#### GIVEN RECORDS
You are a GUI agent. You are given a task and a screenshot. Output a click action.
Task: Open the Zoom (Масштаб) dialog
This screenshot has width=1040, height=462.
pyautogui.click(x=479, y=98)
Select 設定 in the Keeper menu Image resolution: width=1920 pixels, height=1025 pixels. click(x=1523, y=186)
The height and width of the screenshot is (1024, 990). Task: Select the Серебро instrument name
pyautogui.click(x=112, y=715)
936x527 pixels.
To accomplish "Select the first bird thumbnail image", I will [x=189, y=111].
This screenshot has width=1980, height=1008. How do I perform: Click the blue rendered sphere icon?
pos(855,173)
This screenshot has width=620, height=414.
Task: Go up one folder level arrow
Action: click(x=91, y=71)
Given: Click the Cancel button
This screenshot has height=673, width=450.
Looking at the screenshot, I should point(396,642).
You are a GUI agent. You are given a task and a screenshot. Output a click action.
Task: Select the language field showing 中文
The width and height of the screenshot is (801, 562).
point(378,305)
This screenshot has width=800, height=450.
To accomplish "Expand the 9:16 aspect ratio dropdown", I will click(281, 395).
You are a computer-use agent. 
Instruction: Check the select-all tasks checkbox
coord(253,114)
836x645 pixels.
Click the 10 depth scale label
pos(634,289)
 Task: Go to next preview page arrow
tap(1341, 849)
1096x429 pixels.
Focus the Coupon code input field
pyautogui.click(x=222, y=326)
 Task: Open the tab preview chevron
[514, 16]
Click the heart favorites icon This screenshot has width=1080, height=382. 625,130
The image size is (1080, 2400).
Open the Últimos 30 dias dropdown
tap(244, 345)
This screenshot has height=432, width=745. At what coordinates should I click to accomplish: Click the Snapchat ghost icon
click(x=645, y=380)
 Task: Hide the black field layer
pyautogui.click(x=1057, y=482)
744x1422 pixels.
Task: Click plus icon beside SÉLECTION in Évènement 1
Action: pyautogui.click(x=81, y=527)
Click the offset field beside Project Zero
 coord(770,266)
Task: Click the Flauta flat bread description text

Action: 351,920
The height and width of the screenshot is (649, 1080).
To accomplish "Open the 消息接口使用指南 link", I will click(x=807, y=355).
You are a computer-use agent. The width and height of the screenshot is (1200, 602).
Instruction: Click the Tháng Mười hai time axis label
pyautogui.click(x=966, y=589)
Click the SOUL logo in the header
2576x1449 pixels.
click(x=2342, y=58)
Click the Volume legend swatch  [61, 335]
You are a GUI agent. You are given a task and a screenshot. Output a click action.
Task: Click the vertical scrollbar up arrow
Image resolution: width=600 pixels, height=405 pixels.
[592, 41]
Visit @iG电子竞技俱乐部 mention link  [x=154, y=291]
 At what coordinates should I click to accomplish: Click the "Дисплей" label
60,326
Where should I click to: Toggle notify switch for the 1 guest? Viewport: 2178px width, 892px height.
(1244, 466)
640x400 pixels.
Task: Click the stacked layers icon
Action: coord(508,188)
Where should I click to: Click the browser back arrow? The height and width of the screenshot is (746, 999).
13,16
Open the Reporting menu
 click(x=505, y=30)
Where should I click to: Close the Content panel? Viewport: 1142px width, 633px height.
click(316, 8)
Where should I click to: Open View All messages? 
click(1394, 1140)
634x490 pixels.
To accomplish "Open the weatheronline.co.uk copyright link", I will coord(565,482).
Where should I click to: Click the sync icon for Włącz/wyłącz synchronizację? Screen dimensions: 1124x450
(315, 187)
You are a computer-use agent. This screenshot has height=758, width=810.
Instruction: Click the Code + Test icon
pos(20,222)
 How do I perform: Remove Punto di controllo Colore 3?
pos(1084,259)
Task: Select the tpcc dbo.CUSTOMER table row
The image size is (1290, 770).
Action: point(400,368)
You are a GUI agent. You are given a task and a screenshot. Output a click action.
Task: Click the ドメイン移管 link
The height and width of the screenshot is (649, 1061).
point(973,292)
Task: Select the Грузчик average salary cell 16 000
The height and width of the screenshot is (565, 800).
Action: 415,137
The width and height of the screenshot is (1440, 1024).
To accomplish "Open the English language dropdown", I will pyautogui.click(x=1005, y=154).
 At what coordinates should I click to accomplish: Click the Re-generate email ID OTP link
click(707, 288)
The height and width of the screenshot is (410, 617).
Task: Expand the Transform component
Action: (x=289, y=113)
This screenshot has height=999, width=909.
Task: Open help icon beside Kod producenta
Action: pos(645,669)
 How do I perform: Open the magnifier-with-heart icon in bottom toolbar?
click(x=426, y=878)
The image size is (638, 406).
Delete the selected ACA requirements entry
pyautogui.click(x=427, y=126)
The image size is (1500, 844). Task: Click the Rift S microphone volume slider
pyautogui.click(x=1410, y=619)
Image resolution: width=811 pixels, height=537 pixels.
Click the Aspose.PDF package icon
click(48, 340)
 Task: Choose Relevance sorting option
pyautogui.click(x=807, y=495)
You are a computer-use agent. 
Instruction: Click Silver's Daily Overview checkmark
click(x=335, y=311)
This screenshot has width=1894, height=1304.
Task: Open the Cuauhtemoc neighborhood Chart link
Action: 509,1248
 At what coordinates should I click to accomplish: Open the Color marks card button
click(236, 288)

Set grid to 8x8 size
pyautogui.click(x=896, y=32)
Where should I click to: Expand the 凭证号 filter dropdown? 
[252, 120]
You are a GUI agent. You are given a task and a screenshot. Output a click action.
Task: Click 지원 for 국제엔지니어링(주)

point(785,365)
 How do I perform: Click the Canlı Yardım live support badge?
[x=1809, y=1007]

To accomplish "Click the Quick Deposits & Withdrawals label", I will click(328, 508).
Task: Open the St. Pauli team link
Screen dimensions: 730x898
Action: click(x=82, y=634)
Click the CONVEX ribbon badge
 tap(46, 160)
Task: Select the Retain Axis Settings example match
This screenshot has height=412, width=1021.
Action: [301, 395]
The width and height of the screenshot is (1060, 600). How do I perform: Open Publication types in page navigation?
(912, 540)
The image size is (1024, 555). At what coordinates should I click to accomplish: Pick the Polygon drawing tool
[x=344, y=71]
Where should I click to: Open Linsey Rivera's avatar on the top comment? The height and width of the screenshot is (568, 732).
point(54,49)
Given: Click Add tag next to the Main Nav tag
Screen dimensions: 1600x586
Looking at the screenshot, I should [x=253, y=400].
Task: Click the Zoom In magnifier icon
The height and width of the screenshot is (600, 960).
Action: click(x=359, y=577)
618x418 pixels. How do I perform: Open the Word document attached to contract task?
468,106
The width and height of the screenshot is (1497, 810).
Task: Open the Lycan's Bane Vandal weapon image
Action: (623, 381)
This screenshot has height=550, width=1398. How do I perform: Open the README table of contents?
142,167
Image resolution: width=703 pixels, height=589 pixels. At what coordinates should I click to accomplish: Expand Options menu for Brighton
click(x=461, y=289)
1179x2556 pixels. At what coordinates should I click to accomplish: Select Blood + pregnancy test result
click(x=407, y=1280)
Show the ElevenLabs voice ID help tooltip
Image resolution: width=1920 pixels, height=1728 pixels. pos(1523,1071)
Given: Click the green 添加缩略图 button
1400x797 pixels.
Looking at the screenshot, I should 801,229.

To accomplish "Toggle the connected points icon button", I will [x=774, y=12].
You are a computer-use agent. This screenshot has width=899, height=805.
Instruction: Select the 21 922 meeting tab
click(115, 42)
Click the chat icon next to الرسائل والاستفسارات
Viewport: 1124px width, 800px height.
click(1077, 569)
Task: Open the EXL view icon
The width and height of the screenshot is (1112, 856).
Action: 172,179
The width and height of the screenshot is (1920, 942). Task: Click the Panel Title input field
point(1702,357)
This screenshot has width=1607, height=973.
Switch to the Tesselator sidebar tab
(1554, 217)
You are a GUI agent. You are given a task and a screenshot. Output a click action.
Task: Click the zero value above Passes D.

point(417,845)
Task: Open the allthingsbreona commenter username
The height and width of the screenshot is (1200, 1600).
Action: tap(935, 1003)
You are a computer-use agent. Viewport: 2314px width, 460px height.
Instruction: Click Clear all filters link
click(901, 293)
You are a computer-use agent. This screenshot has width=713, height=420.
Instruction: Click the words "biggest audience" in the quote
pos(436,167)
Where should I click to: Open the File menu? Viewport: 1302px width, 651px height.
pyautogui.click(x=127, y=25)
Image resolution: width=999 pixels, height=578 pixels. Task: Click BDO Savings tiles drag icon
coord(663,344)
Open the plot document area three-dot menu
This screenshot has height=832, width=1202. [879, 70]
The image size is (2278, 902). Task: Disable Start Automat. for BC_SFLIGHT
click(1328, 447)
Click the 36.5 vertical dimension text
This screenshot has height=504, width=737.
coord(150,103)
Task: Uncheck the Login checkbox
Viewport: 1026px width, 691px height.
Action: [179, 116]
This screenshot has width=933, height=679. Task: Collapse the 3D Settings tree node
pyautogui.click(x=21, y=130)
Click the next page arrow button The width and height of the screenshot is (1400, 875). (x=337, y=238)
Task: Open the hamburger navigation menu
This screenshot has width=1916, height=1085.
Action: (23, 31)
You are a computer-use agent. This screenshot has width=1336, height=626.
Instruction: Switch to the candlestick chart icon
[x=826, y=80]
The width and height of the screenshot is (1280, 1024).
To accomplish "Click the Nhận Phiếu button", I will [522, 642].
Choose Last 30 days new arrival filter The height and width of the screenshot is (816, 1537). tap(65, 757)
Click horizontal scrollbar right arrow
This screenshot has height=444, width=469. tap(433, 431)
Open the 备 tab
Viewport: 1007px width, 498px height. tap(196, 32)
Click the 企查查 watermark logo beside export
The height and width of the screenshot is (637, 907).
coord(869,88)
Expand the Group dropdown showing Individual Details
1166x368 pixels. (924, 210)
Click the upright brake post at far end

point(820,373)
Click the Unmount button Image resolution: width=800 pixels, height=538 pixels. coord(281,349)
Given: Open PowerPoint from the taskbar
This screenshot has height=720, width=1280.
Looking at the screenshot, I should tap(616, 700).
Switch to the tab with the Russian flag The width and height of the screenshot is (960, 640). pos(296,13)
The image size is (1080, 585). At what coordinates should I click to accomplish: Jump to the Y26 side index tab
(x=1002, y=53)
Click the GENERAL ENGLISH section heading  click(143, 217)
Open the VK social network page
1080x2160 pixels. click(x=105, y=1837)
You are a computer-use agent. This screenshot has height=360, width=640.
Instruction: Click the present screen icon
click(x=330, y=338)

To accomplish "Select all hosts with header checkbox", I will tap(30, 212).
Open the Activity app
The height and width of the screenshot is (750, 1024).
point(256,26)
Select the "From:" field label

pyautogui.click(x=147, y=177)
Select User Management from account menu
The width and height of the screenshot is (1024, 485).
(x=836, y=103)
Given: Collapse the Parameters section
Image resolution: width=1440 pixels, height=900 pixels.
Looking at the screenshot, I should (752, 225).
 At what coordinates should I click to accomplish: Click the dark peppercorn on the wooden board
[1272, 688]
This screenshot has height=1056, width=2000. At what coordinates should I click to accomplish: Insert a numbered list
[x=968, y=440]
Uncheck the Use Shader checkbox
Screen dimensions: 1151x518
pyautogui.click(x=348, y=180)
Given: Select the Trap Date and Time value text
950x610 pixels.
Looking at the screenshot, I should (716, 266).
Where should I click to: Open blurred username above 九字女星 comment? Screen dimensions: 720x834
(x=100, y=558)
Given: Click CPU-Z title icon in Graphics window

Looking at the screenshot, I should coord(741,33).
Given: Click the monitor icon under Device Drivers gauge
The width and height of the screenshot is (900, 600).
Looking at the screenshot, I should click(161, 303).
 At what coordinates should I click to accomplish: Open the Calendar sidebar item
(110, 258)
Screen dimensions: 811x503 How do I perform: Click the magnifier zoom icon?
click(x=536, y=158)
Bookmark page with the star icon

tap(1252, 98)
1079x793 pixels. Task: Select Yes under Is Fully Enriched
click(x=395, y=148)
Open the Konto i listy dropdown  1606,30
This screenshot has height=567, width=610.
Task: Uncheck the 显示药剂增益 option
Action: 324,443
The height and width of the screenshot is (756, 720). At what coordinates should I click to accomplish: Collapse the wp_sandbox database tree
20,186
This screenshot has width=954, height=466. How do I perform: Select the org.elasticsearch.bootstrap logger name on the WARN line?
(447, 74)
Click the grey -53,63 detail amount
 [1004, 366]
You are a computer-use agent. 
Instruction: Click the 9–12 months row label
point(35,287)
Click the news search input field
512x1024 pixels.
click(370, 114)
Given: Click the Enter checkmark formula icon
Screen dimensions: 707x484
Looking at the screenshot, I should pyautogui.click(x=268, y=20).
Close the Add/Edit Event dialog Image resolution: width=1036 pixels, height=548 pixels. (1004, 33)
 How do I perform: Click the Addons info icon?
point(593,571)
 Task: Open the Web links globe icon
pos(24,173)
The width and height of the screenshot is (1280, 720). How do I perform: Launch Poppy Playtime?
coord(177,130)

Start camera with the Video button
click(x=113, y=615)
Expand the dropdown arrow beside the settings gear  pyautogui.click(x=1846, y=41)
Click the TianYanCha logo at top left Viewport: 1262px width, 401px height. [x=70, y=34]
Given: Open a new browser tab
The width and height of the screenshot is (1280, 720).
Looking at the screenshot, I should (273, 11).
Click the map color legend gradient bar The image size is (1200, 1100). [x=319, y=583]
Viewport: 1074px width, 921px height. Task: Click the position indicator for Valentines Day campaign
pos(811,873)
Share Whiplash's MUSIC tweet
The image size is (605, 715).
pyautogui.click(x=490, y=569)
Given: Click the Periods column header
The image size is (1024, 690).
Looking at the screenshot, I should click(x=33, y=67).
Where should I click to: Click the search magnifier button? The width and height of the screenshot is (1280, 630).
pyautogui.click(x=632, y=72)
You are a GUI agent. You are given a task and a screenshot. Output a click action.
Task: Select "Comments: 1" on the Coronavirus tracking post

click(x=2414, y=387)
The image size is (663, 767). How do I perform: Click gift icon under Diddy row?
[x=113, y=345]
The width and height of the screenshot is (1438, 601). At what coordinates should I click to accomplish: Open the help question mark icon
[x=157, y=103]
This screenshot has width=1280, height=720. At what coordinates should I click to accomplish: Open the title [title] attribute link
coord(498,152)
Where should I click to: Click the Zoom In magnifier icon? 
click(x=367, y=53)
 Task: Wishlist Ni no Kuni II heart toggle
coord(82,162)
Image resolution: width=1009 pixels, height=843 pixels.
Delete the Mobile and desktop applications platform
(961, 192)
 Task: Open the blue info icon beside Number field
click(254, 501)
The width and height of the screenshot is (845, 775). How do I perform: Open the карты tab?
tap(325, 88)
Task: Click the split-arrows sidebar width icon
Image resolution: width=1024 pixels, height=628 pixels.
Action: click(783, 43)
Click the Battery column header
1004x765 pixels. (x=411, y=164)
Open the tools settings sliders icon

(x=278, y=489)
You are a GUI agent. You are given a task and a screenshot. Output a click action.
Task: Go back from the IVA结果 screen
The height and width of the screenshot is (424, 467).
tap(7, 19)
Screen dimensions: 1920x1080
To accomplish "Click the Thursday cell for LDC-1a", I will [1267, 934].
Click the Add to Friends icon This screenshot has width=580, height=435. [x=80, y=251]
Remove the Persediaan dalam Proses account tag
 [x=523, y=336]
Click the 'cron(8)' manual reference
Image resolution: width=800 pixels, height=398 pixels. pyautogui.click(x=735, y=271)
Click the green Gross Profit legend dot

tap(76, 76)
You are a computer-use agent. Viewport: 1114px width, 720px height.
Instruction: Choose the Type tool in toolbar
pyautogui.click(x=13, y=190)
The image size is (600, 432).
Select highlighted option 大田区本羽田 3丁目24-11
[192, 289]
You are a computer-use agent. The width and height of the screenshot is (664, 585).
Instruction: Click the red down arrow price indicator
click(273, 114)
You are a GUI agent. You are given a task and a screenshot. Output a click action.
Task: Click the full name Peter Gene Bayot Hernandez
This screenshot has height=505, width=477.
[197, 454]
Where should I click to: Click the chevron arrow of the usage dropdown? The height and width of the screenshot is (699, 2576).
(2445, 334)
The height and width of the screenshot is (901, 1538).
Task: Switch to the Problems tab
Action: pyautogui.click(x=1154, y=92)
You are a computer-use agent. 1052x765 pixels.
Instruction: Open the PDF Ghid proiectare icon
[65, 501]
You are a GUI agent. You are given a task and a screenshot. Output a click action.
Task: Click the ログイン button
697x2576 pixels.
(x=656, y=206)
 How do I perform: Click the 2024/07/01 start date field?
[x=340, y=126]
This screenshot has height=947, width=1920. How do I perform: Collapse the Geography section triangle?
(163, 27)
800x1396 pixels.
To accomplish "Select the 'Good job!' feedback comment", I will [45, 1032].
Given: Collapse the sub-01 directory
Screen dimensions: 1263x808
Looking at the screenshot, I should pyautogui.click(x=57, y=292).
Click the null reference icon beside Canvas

#### BRIEF
Nothing but the lines from the beginning of the records through the line with "1096x429 pixels." should appear, each printed exactly.

#### YOUR RESPONSE
You are a GUI agent. You are given a task and a screenshot. Output a click action.
Task: Open the Zoom (Масштаб) dialog
This screenshot has width=1040, height=462.
pyautogui.click(x=479, y=98)
Select 設定 in the Keeper menu Image resolution: width=1920 pixels, height=1025 pixels. click(x=1523, y=186)
The height and width of the screenshot is (1024, 990). Task: Select the Серебро instrument name
pyautogui.click(x=112, y=715)
936x527 pixels.
To accomplish "Select the first bird thumbnail image", I will [x=189, y=111].
This screenshot has width=1980, height=1008. How do I perform: Click the blue rendered sphere icon?
pos(855,173)
This screenshot has width=620, height=414.
Task: Go up one folder level arrow
Action: click(x=91, y=71)
Given: Click the Cancel button
This screenshot has height=673, width=450.
Looking at the screenshot, I should point(396,642).
You are a GUI agent. You are given a task and a screenshot. Output a click action.
Task: Select the language field showing 中文
The width and height of the screenshot is (801, 562).
point(378,305)
This screenshot has width=800, height=450.
To accomplish "Expand the 9:16 aspect ratio dropdown", I will click(281, 395).
You are a computer-use agent. 
Instruction: Check the select-all tasks checkbox
coord(253,114)
836x645 pixels.
Click the 10 depth scale label
pos(634,289)
 Task: Go to next preview page arrow
tap(1341, 849)
1096x429 pixels.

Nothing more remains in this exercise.